An article from the Heritage Foundation (Misleading the Public: How the Social Security Trust Fund Really Works) explains the workings of the trust fund:

There is no cash in the Social Security trust fund, and there never has been any. The Social Security trust fund is merely an accounting device filled with IOUs that future taxpayers must repay. … Private-sector trust funds invest in real assets ranging from stocks and bonds to mortgages and other financial instruments. However, the Social Security trust funds are only “invested” in a special type of Treasury bond that can only be issued to and redeemed by the Social Security Administration. … In short, the Social Security trust fund is really only an accounting mechanism. The trust fund shows how much the government has borrowed from Social Security, but it does not provide any way to finance future benefits. The money to repay the IOUs will have to come from taxes that are being used today to pay for other government programs.” (emphasis added)

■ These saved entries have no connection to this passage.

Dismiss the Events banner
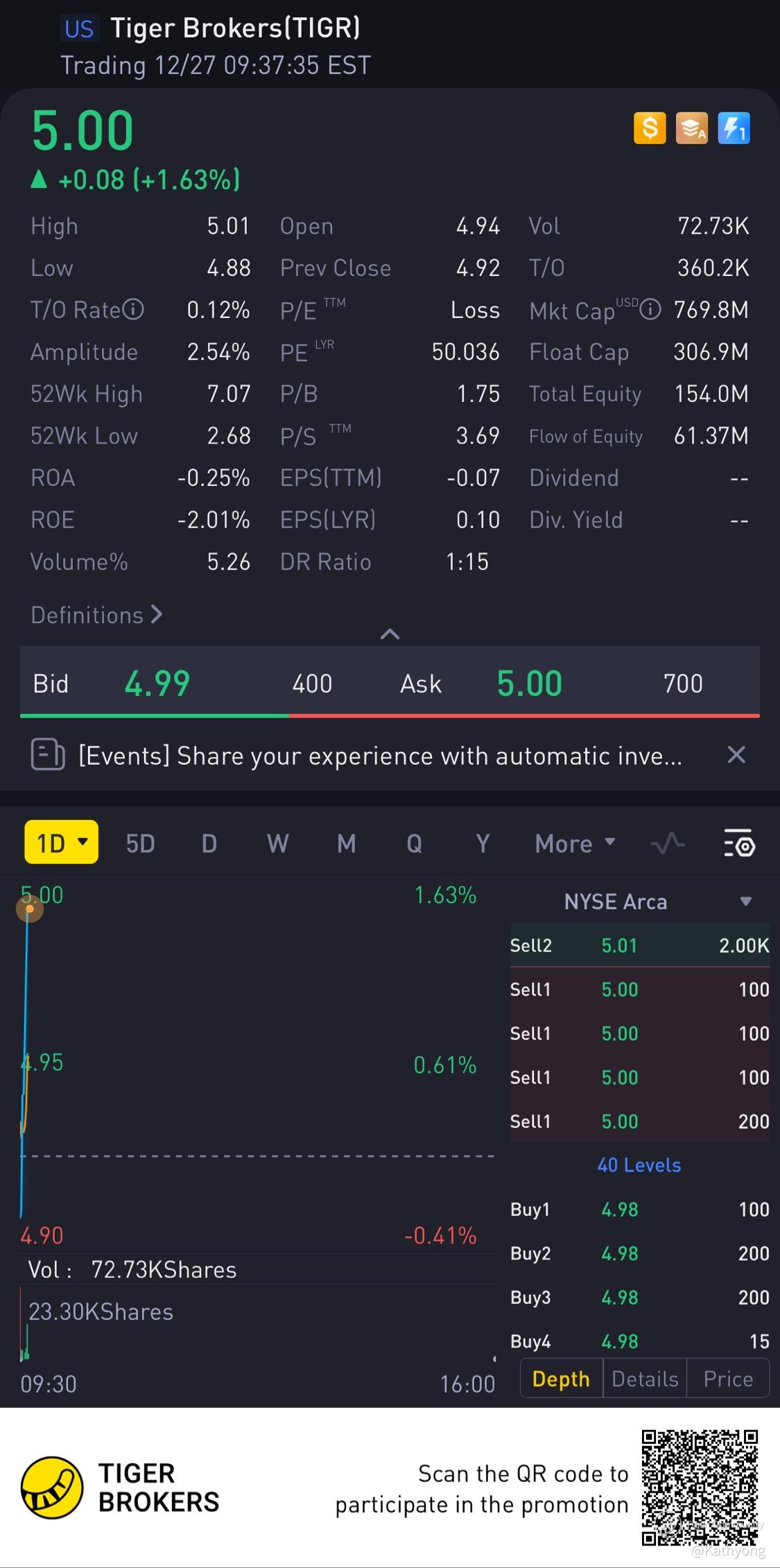This screenshot has height=1568, width=780. click(x=736, y=754)
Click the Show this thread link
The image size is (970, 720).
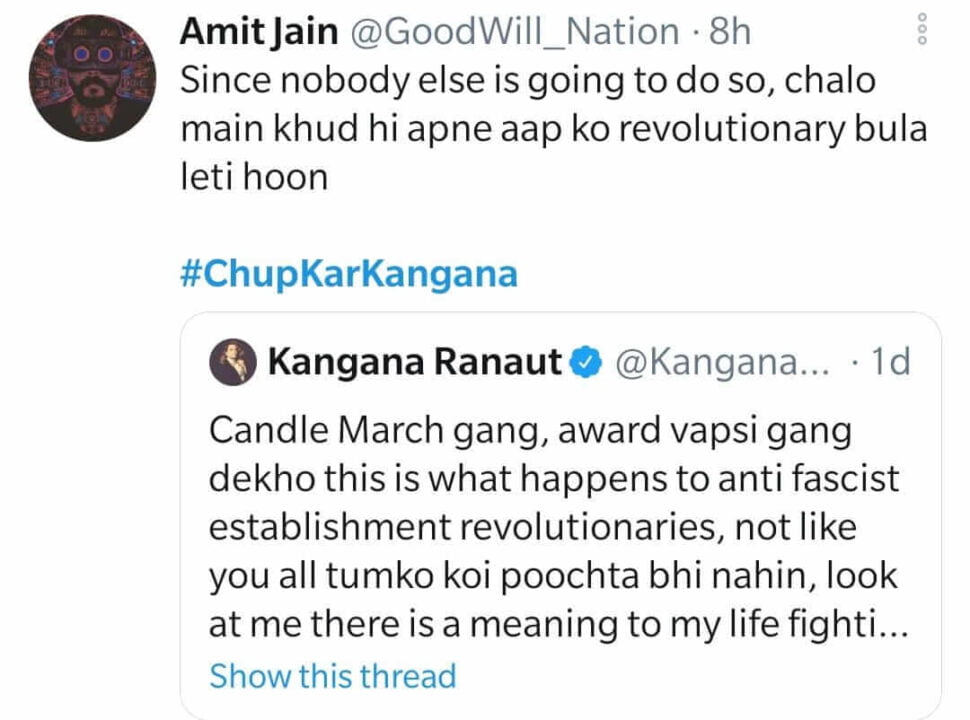pos(332,676)
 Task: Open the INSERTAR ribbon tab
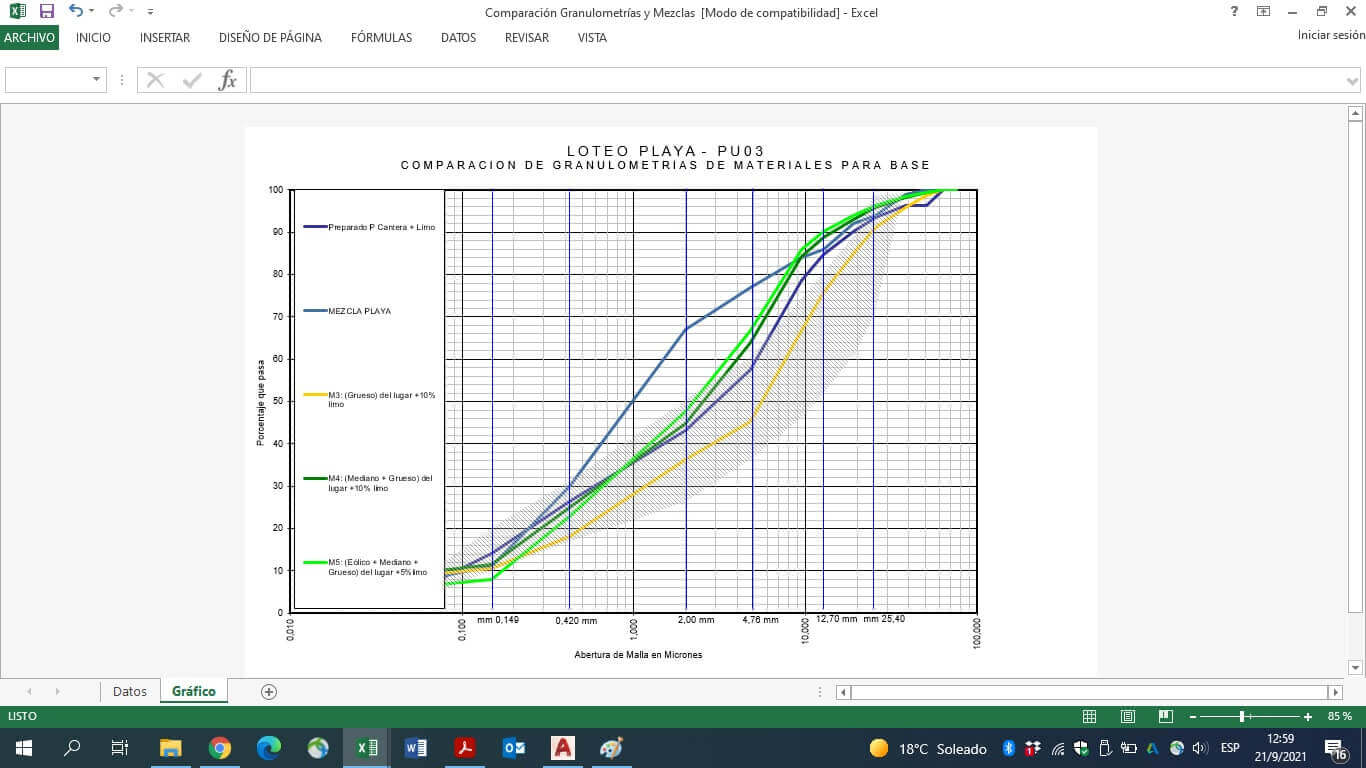point(165,37)
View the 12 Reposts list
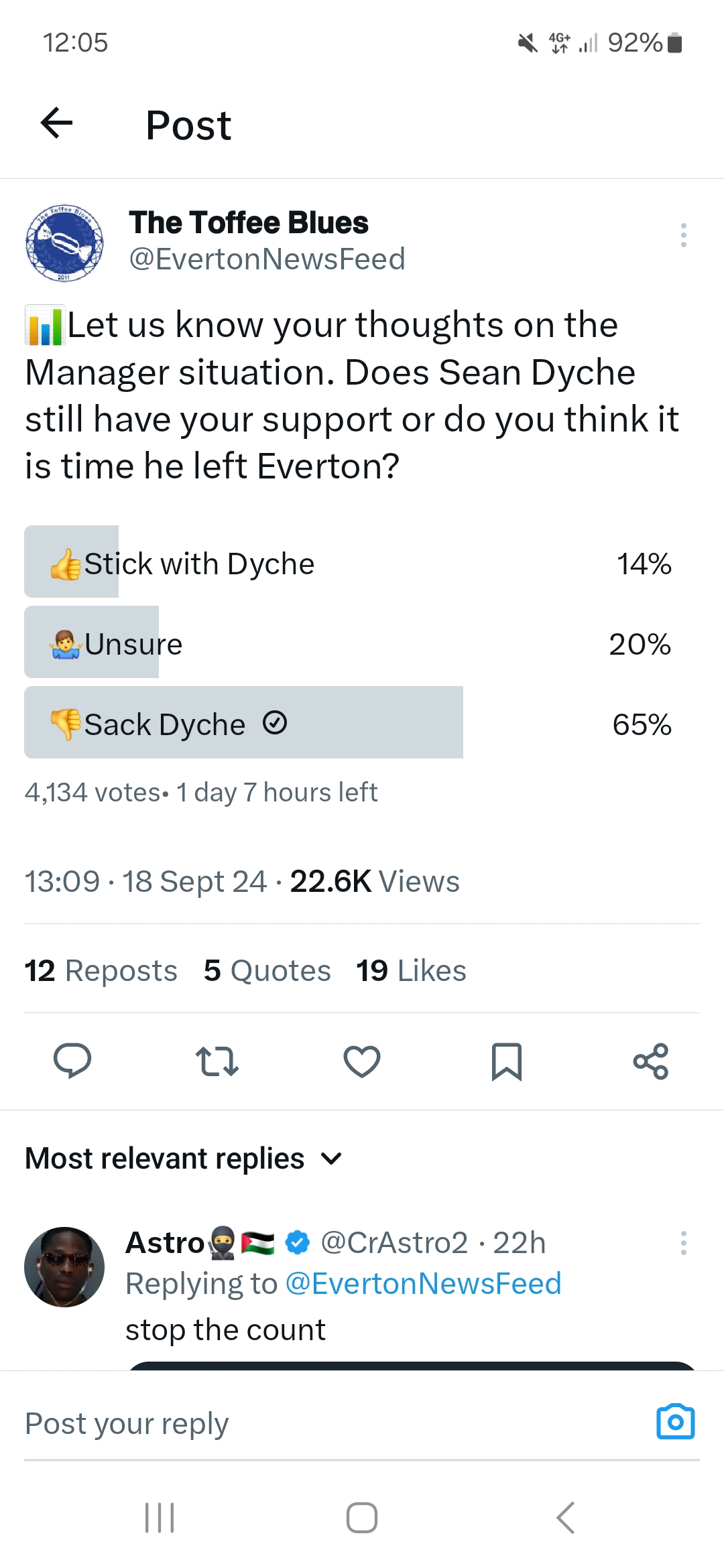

At the Cato Institute, a 1999 article Pointless Debate over Social Security Trust Fund also explains the truth behind the trust fund:

Starting in 2014, the situation will reverse. Social Security will no longer run a surplus but instead will run a deficit. Social Security will begin spending more on benefits than it is taking in through taxes. To continue to pay those benefits, it will have to start redeeming the bonds in the trust fund. But, as President Clinton’s own fiscal year 2000 budget admits, those bonds are not real economic assets. Rather, “they are claims on the Treasury that … will have to be financed by raising taxes, borrowing from the public, or reducing benefits or other expenditures.” … There is no way to actually leave the Social Security surplus in Social Security. The surplus must be used to purchase bonds, the purchase of the bonds will generate revenue for the government, and that revenue must be spent. … Social Security taxes should be invested in real financial assets, not government promises to raise future taxes. (emphasis added)

In 2008 Allan C. Sloan wrote:

How can I say that, given Social Security’s $2.3 trillion (and growing) trust fund? It’s because the fund owns nothing but Treasury securities. Normally, of course, Treasury securities are the safest thing you can hold in a retirement account. But Social Security’s Treasuries won’t help cover the program’s cash shortfall, because Social Security is part of the federal government. Having one arm of the government (Social Security) own IOUs from another arm (the Treasury) doesn’t help the government as a whole cover its bills.

Here’s why the trust fund has no financial value. Say that Social Security calls the Treasury sometime in 2017 and says it needs to cash in $20 billion of securities to cover benefit checks. The only way for the Treasury to get that money is for the rest of the government to spend $20 billion less than it otherwise would (fat chance!), collect more in taxes (ditto), or borrow $20 billion more (which is what would happen). The spend-less, collect-more, and borrow-more options are exactly what they would be if there were no trust fund. Thus, the trust fund doesn’t make it any easier for the government to cover Social Security’s cash shortfalls than if there were no trust fund. (emphasis added)

As you can see by the dates mentioned in these articles from the past, the day of reckoning for Social Security arrived earlier than predicted.

Liberals dispute the true nature of the trust fund, contending that there really is money in the fund that can be used to pay benefits.